Album review: Stella Donnelly

Stella Donnelly - Beware Of The Dogs (Secretly Canadian)

THE SOUND, the look, is deceptive, disarming. The singer is all smiles and kookiness, the songs seemingly frothy, jubilant, catchy, 1980s style indie-pop. It's the sweetness that attracts.

The aftertaste though is bitter, unnerving, and all the more deeply satisfying for that. Here is an album that grapples with sexual abuse ('Old Man' ), rape ('Boys Will Be Boys' ), abortion ('Watching Telly' ), and women's refusal to tolerate misogyny, or just nonsense of any kind anymore ('Season's Greetings' ).

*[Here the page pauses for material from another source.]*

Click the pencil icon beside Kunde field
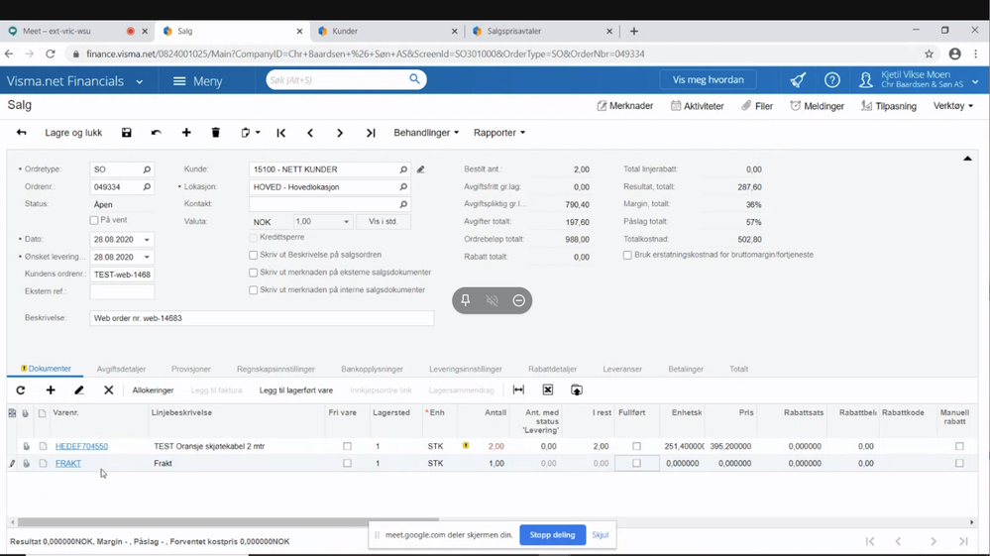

'Boys Will Be Boys', a deeply poignant ballad, featuring a finely judged vocal from Donnelly, pithily sums up many of the album's themes in brief, hard hitting, lines: Rape: "You invaded her magnificence"; toxic masculinity - "Your father told you you were innocent, told you women rape themselves"; and that sense of entitlement some men have - "death to the word No".

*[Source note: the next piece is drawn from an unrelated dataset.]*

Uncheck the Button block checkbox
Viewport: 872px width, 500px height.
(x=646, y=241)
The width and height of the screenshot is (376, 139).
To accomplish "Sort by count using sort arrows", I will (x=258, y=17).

Even more powerful is 'Watching Telly', which, over a deliberately repetitive synth riff, builds into a powerful statement on bodily autonomy ("Signs up, telling me that I'm not right, I'm not worthy, of the choice to make my own choices for my body" ); sexism and double standards ("They take dollar signs to our bodies and tell us not to show our skin. If it's good enough for the boys it's good enough for us" ); and religion ("God loves His children, but God loves men, Jesus Christ, she's just trying to get by" ).

Donnelly's compositional strength and sense of melody are exceptional, and surprisingly advanced for a debut album. 'Tricks' sounds like the greatest song Haircut 100 never wrote, but has a more saucy and defiant ("You only like me when I do my tricks for you" ) stance than Nick Heyward would have allowed - again, the sweetness of the delivery, at first obscures, then reveals, the dagger hidden within the lyrics.

A very strong opening statement from the Australian, it could well prove to be the best debut album of 2019.